In my last post, I was playing around with methods to serialize Clojure data structures, especially a complex record that contains a number of other records and refs. Chas Emerick and others mentioned in the comments there, that putting a ref inside a record is probably a bad idea - and I agree in principle. But this brings me to a dilemma.
Lets assume I have a complex record that contains a number of "sub" records that need to be modified during a program's execution time. One scenario this could happen in is a record called "Table", that contains a "Row" which is updated (Think database tables and rows). Now this can be implemented in two ways,
- Mutable data structures - In this case, I would put each row inside a table as a ref, and when the need to update happens, just fine the row ID and use a dosync - alter to do any modifications needed.
- The advantage is that all data is being written to in place, and would be rather efficient.
- The disadvantage however, is that when serializing such a record full of refs, I would have to build a function that would traverse the entire data structure and then serialize each ref by dereferencing it and then writing to a file. Similarly, I'd have to reconstruct the data structure when de-serializing from a file.
{:filename"tab1name",
:tuples
#<Ref@511d89f8:
#{{:recordid nil,
:tupdesc
{:x
#<Ref@59a683e6:
[{:type"int", :field"colid"}
{:type"string", :field"name"}]>},
:tup #<Ref@411a9435: {:colid1, :name"akriti"}>}
{:recordid nil,
:tupdesc
{:x
#<Ref@59a683e6:
[{:type"int", :field"colid"}
{:type"string", :field"name"}]>},
:tup #<Ref@424f8ad5: {:colid2, :name"viksit"}>}}>,
:tupledesc
{:x
#<Ref@59a683e6:
[{:type"int", :field"colid"}{:type"string", :field"name"}]>}}
- Immutable data structures - This case involves putting a ref around the entire table data structure, implying that all data within the table would remain immutable. In order to update any row within the table, any function would return a new copy of the table data structure with the only change being the modification. This could then overwrite the existing in-memory data structure, and then be propagated to the disk as and when changes are committed.

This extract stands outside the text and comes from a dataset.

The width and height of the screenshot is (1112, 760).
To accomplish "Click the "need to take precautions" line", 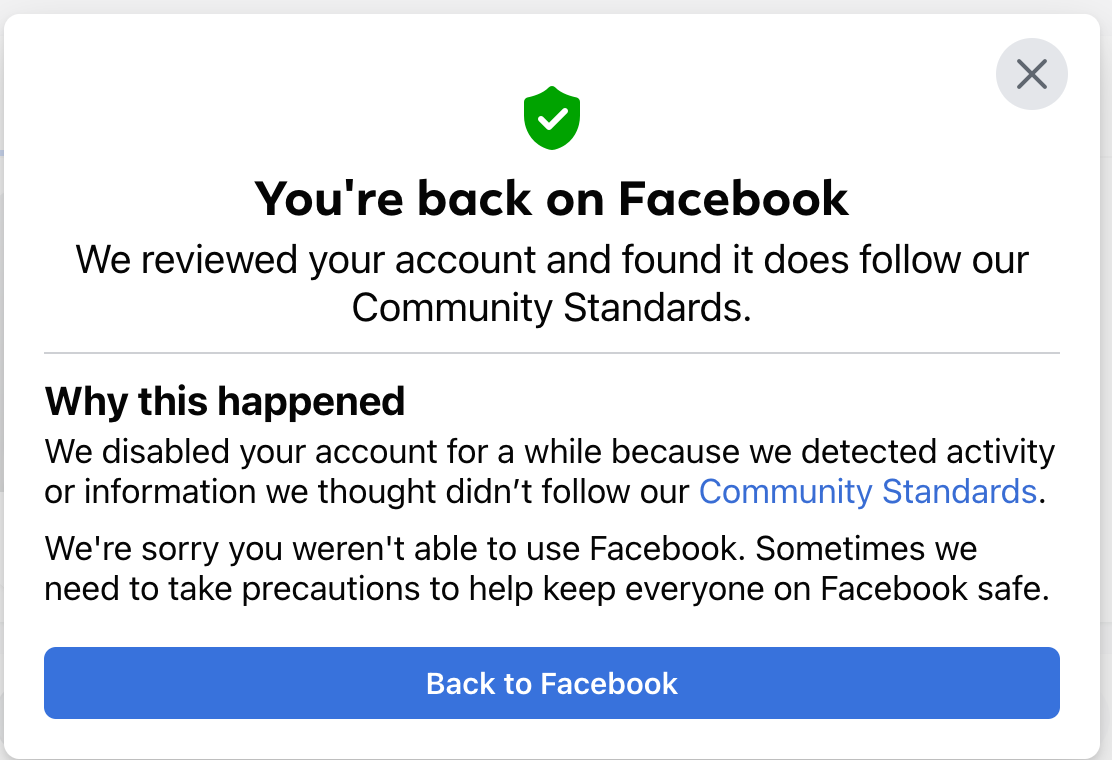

- The advantage here is that having just one ref makes it very simple to serialize - simply de-ref the table, and then write the entire thing to a binary file.

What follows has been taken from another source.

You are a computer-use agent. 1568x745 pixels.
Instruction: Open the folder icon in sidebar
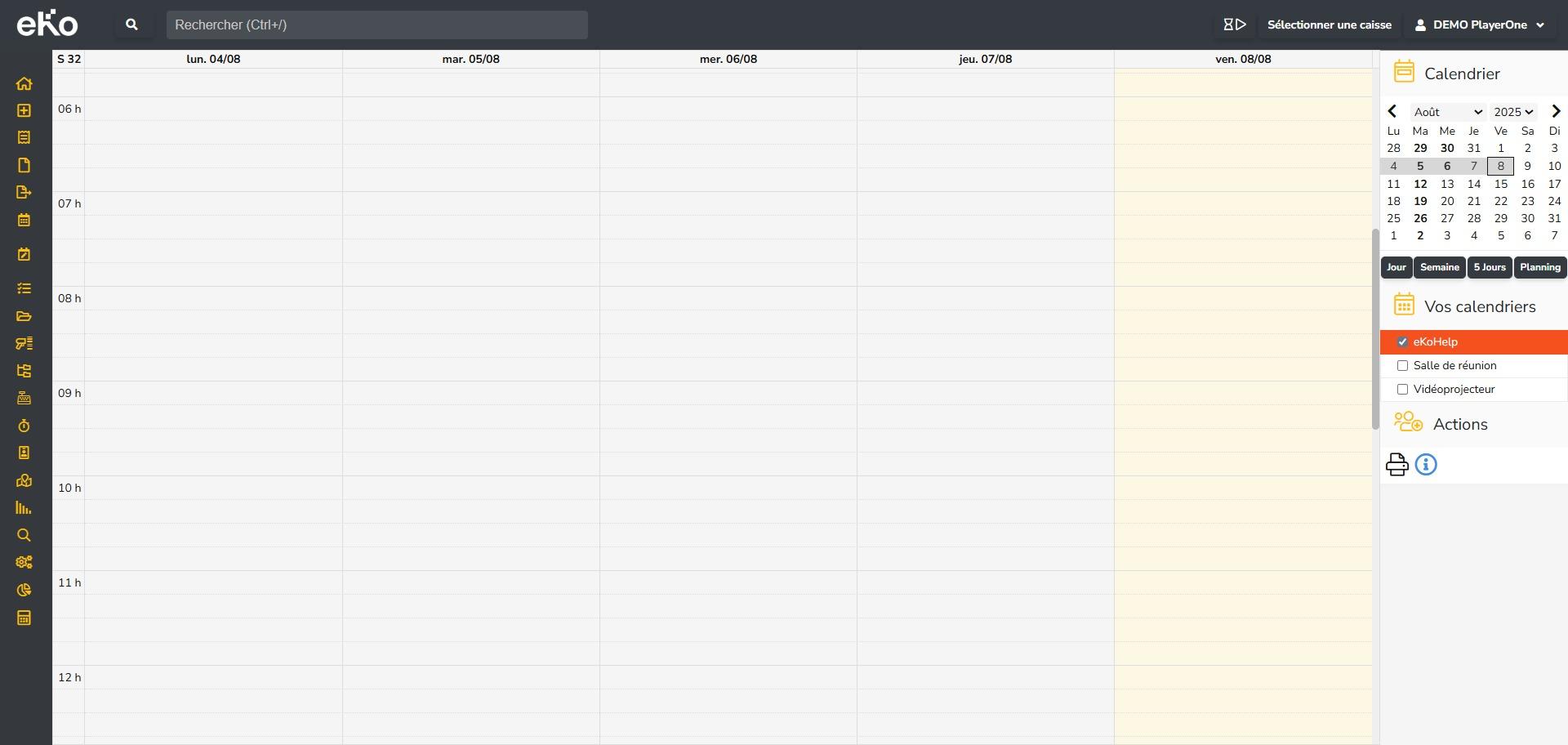click(x=24, y=316)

- The disadvantage here is that each row change would make it necessary to return a new "table", and writing just the "diff" of the data to disk would be hard to do.
#<Ref@4a3e7799:
{:filename"tab1name",
:tuples
#{{:recordid nil,
:tupdesc
{:x
[{:type"int", :field"colid"}
{:type"string", :field"name"}]},
:tup{:colid1, :name"viksit"}}
{:recordid nil,
:tupdesc
{:x
[{:type"int", :field"colid"}
{:type"string", :field"name"}]},
:tup{:colid1, :name"akriti"}}},
:tupledesc
{:x
[{:type"int", :field"colid"}{:type"string", :field"name"}]}}
So at this point, which method would you recommend?